Emmanuel Pahud a choisi d’étoffer ce programme avec une œuvre qui n’était pas écrite pour la flûte, mais qu’il a transcrite, et qui date de 1802, soit le tout début de la « deuxième manière » de Beethoven, celle où, après l’aveu de sa surdité, il cherche, selon ses propres mots, une « nouvelle voie ». Il s’agit de la Sonate pour violon et piano N° 8, en sol majeur. Des dix sonates pour cette formation, elle est sans doute celle qui se prête le mieux à une transcription pour flûte, avec son premier mouvement virevoltant et bondissant, son second expressif et un rien charmeur, et son finale brillant et joyeux. Et, de fait, l’écoute de cet arrangement est plutôt plaisante. Il consiste, d’une part, en de très rares changements rendus nécessaires par des différences de techniques de jeu entre le violon et la flûte : articulations, trémolos joués en bariolages, et doubles cordes jouées en notes simples. Et d’autre part, rendus tout aussi nécessaires mais pour des questions de différence de tessiture (le violon possède quelques notes graves que n’a pas la flûte), en passages joués une octave plus haut. Ils sont assez peu nombreux, et s’il peut arriver qu’on y perde un petit effet qui ne prête guère à conséquences, le plus souvent cela fonctionne très bien. Il y a tout de même une exception, d’une certaine importance : le thème principal du Tempo di Menuetto (le mouvement médian, le plus long des trois, qui malgré son titre fait office de mouvement lent), dont une partie seulement est octaviée, de sorte qu’il est resserré sur l’ambitus d’une sixte ou lieu d’une neuvième dans l’original.
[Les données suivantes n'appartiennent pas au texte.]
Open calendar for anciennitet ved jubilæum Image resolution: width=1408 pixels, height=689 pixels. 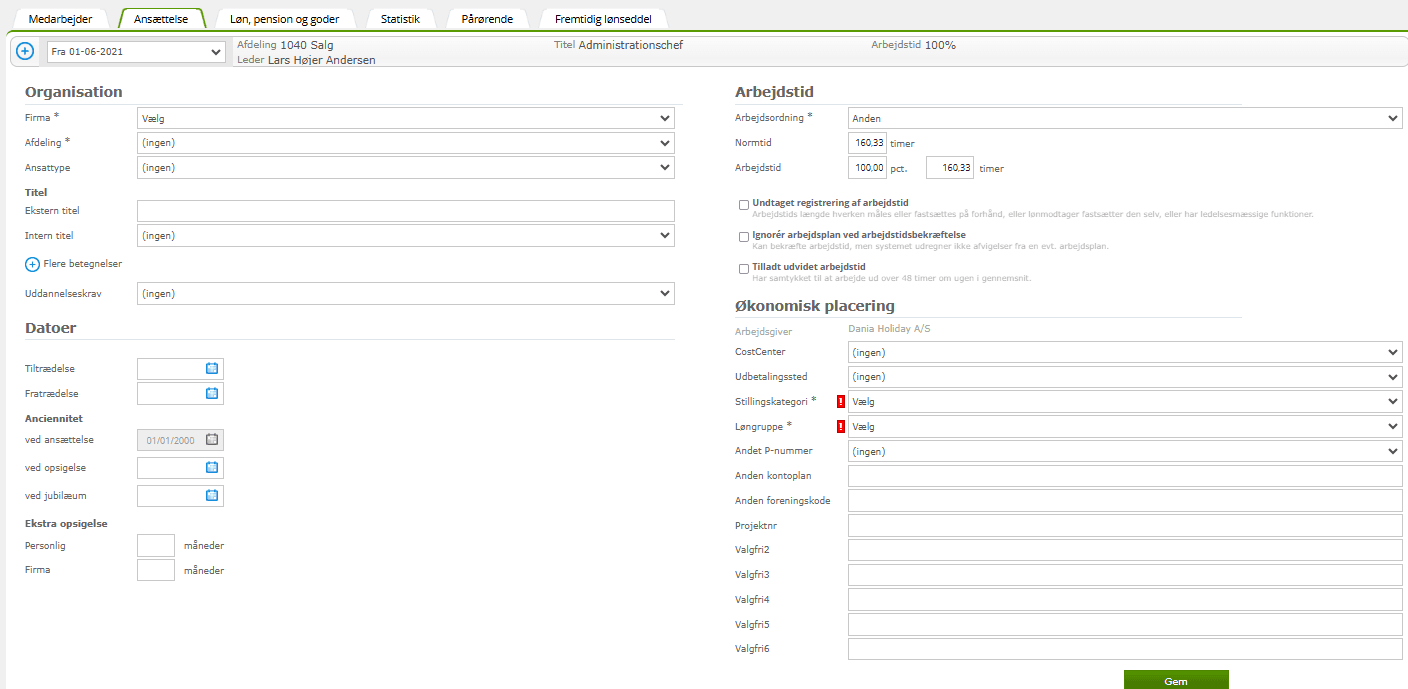[x=212, y=495]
Emmanuel Pahud, éminent musicien, a dû considérer que jouer tout le thème une octave au-dessus lui donnerait une couleur trop claire, trop brillante. Son choix permet à cette longue mélodie de rester dans une tessiture plutôt grave ; mais ainsi elle perd son amplitude. 

Le flûtiste est ici impressionnant, et se montre aussi convaincant que les meilleurs violonistes. Il faut dire qu’avec la puissance sonore dont il peut faire preuve, et sa capacité, extrêmement rare, de varier autant son vibrato, on a l’impression qu’il peut tout faire. Et avec Emmanuel Pahud, il se passe toujours quelque chose ; chaque note nous donne l’occasion de nous régaler d’une inflexion, d’une nuance, d’une articulation, d’une attaque... C’est plein de vie, avec toujours un caractère d’évidence que n’a pas absolument partout Daniel Barenboïm ; lui aussi a toujours quelque chose à dire, mais il le fait de manière parfois moins spontanée. Il est aussi un peu moins précis que dans son enregistrement de la version originale réalisé il y a presque un demi-siècle avec Pinchas Zukerman. La complicité entre les jeunes musiciens y était un régal que l’on ne retrouve pas à ce point ici. Mais ce sont là de minimes réserves.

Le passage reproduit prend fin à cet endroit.